# WHAT THIS TASK INVOLVES
All lines from the one including "Viewport: 1000px width, 460px" to the bottom of the entries below should be repeated exactly, both ends kept.
Top of INFORMATION GIVEN
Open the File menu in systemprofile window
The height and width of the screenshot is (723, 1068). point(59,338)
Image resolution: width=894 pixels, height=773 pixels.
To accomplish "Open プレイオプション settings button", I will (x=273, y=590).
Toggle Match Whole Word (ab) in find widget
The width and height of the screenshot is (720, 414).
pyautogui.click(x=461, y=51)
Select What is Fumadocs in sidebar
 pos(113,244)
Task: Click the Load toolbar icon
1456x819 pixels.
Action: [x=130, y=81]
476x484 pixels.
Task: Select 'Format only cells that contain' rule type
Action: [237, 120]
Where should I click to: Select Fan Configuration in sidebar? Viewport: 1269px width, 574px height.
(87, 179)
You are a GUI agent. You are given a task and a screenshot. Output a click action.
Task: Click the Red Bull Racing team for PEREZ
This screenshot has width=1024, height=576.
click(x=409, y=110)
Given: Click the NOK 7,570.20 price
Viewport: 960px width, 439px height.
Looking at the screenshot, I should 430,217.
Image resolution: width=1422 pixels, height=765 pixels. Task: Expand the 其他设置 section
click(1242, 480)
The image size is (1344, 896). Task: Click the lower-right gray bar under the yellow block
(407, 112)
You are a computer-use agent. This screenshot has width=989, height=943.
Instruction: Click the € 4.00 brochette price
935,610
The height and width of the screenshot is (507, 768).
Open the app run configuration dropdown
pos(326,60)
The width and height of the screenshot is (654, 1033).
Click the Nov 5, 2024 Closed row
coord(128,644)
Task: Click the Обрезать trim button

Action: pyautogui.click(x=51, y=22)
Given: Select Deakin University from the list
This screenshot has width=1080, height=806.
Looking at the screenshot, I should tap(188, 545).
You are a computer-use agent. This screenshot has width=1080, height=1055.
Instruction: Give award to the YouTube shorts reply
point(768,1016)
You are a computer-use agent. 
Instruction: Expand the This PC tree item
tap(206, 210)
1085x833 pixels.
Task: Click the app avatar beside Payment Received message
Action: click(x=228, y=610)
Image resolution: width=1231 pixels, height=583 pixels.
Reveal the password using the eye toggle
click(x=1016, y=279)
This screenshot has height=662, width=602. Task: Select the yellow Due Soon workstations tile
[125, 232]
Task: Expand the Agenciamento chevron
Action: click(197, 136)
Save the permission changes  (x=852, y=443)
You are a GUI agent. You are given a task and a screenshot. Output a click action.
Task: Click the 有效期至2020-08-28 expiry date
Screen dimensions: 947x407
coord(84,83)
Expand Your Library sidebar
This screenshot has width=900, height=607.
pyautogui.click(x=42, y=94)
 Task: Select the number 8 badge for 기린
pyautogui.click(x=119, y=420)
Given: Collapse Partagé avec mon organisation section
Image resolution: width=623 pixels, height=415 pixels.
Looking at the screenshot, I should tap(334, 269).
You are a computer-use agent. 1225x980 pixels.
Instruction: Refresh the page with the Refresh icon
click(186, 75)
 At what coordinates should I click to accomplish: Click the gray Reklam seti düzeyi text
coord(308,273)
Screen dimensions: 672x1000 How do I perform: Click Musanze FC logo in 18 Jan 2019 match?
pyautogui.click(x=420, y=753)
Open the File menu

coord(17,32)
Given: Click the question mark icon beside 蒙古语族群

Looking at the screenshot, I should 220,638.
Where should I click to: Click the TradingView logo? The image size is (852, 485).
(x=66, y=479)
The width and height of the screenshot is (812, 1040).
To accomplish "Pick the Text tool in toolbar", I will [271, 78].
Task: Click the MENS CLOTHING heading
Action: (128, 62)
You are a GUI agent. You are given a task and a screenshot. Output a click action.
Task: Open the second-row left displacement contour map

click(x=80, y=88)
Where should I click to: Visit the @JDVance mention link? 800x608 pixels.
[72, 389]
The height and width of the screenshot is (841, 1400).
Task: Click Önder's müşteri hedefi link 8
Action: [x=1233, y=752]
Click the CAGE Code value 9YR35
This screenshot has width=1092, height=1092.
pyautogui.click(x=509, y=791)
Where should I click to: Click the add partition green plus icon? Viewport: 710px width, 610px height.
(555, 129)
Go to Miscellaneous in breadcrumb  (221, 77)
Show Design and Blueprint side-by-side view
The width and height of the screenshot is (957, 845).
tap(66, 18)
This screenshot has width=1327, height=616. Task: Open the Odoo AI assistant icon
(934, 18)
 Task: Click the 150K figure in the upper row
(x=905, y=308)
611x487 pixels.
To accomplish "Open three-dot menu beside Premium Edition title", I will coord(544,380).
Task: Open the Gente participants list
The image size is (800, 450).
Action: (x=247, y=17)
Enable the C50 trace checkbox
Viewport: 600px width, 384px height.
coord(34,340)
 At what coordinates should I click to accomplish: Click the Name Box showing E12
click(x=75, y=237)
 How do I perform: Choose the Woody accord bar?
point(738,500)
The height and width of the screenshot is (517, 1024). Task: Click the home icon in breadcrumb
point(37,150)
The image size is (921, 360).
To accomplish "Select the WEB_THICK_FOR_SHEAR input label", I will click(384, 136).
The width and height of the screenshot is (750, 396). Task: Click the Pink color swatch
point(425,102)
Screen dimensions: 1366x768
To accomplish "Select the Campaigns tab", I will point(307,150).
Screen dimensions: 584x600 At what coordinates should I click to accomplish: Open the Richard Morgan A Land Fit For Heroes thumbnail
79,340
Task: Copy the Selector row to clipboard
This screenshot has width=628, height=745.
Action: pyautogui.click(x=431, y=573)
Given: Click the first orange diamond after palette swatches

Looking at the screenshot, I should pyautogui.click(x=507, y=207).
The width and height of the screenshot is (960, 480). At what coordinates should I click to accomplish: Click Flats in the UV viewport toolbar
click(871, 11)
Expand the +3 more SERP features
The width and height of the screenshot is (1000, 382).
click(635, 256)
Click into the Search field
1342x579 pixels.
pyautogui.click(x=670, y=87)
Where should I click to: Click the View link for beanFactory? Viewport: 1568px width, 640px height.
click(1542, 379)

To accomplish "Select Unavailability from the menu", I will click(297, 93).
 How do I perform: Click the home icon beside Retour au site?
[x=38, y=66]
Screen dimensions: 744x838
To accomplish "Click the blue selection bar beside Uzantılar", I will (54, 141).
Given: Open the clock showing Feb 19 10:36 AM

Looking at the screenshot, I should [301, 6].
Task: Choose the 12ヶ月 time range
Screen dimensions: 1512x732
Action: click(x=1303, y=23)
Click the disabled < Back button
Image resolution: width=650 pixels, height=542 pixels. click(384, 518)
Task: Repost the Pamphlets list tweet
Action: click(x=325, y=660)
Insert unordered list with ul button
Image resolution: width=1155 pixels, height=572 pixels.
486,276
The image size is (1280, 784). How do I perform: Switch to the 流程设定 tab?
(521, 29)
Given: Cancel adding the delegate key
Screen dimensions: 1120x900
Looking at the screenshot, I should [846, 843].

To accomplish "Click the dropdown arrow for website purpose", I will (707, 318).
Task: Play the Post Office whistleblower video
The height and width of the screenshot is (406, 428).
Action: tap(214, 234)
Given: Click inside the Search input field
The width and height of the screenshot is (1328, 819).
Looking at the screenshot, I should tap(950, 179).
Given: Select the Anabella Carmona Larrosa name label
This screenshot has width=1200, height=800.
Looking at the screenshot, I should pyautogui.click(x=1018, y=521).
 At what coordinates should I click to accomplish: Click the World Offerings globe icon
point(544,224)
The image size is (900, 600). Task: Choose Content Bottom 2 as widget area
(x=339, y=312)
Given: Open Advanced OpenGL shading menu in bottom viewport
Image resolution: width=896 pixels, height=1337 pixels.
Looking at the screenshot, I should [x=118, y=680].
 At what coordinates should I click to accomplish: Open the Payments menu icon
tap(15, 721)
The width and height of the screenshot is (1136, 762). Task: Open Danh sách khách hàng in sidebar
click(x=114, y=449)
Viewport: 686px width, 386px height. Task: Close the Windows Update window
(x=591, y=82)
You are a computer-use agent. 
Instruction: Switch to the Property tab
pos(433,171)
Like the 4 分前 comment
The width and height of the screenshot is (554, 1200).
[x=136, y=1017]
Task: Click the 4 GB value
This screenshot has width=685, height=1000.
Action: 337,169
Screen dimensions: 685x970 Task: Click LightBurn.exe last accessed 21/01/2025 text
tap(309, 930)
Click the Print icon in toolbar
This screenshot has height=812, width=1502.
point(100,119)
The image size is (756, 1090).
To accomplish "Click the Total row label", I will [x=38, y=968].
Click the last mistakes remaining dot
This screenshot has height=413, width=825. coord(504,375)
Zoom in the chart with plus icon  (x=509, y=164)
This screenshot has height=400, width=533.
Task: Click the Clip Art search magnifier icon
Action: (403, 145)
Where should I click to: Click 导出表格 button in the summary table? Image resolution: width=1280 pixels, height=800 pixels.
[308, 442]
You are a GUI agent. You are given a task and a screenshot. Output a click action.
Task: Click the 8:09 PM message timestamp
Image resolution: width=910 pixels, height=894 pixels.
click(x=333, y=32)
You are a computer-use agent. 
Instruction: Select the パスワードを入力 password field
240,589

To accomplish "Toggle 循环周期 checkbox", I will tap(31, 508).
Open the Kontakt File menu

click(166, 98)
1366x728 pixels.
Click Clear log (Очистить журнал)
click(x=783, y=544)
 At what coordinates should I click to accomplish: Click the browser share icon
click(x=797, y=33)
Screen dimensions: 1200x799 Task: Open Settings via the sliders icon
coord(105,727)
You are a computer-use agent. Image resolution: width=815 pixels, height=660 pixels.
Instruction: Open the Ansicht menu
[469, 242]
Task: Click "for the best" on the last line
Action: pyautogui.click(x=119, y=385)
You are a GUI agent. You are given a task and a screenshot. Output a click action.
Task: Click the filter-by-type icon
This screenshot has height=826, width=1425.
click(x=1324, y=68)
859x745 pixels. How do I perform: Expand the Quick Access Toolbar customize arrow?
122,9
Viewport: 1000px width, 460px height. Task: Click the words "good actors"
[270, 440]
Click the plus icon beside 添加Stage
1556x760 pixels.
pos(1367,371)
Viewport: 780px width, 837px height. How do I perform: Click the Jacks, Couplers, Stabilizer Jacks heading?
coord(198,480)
Bottom of INFORMATION GIVEN
# TASK RESULT
Viewport: 1000px width, 460px height. Task: Click the words "good actors"
[270, 440]
Click the plus icon beside 添加Stage
1556x760 pixels.
pos(1367,371)
Viewport: 780px width, 837px height. How do I perform: Click the Jacks, Couplers, Stabilizer Jacks heading?
coord(198,480)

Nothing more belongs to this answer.